GOAL OF THE EXERCISE
Every record below must be written out exactly. Leave out the pictures.

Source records
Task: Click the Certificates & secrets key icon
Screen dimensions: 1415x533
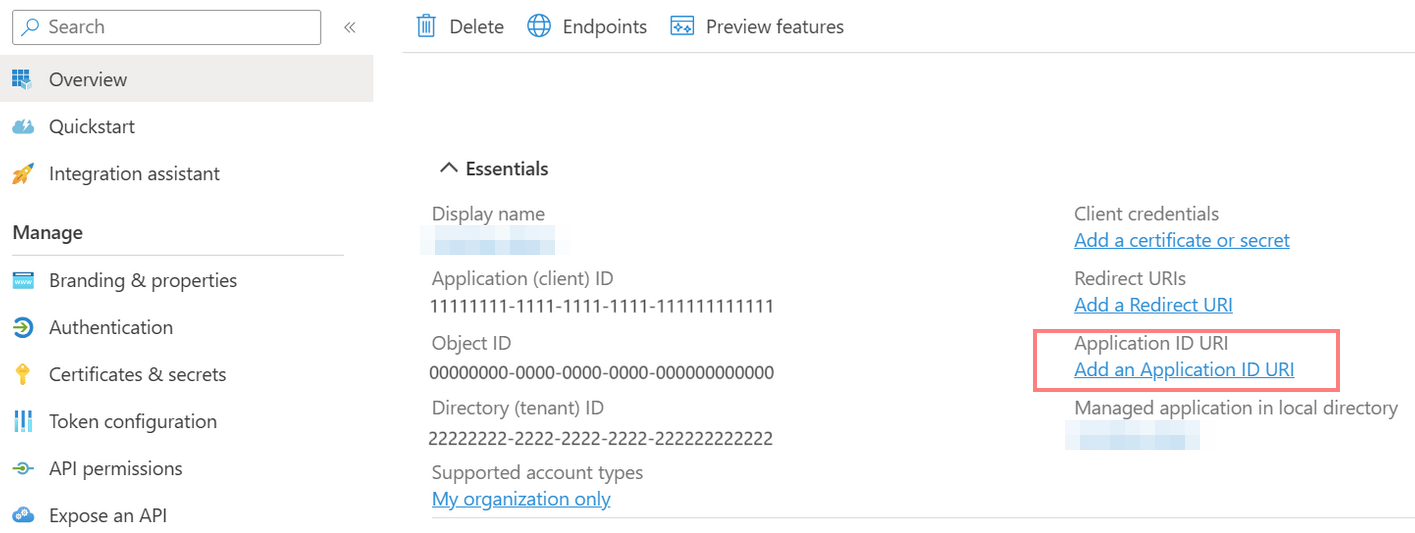Action: click(x=23, y=375)
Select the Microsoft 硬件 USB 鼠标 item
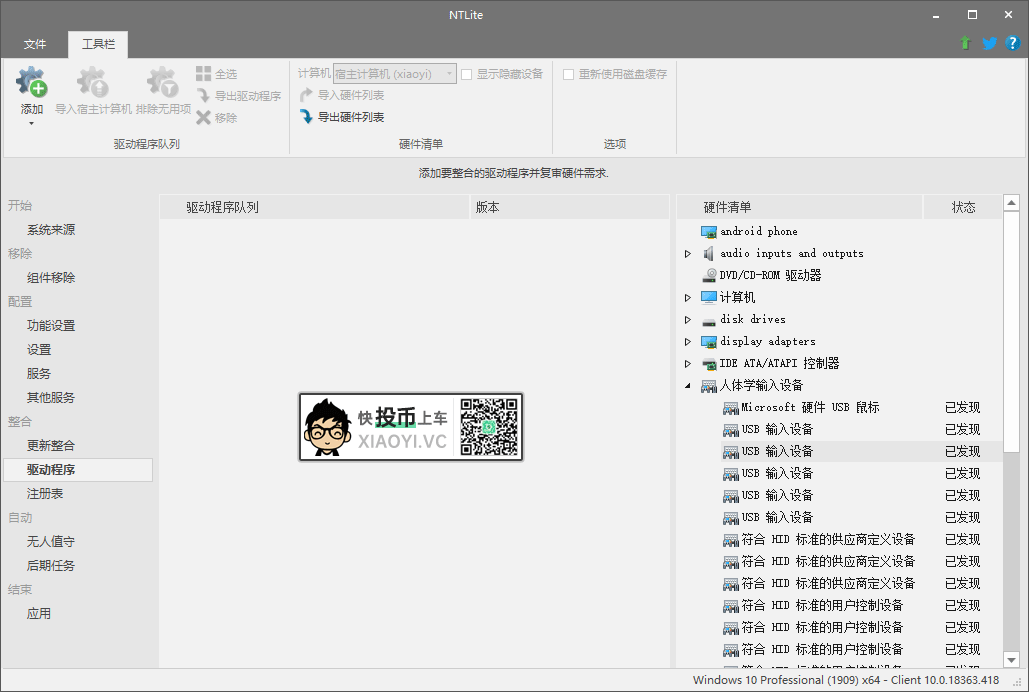 810,408
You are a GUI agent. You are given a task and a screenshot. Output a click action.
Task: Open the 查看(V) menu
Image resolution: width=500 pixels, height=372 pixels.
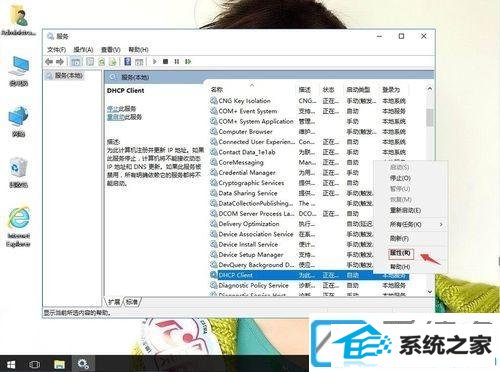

ANSWER BELOW
Task: Click the Certificates & secrets key icon
Screen dimensions: 1415x533
Action: click(x=23, y=375)
Select the Microsoft 硬件 USB 鼠标 item
 810,408
You are a GUI agent. You are given a task and a screenshot. Output a click action.
Task: Open the 查看(V) menu
Image resolution: width=500 pixels, height=372 pixels.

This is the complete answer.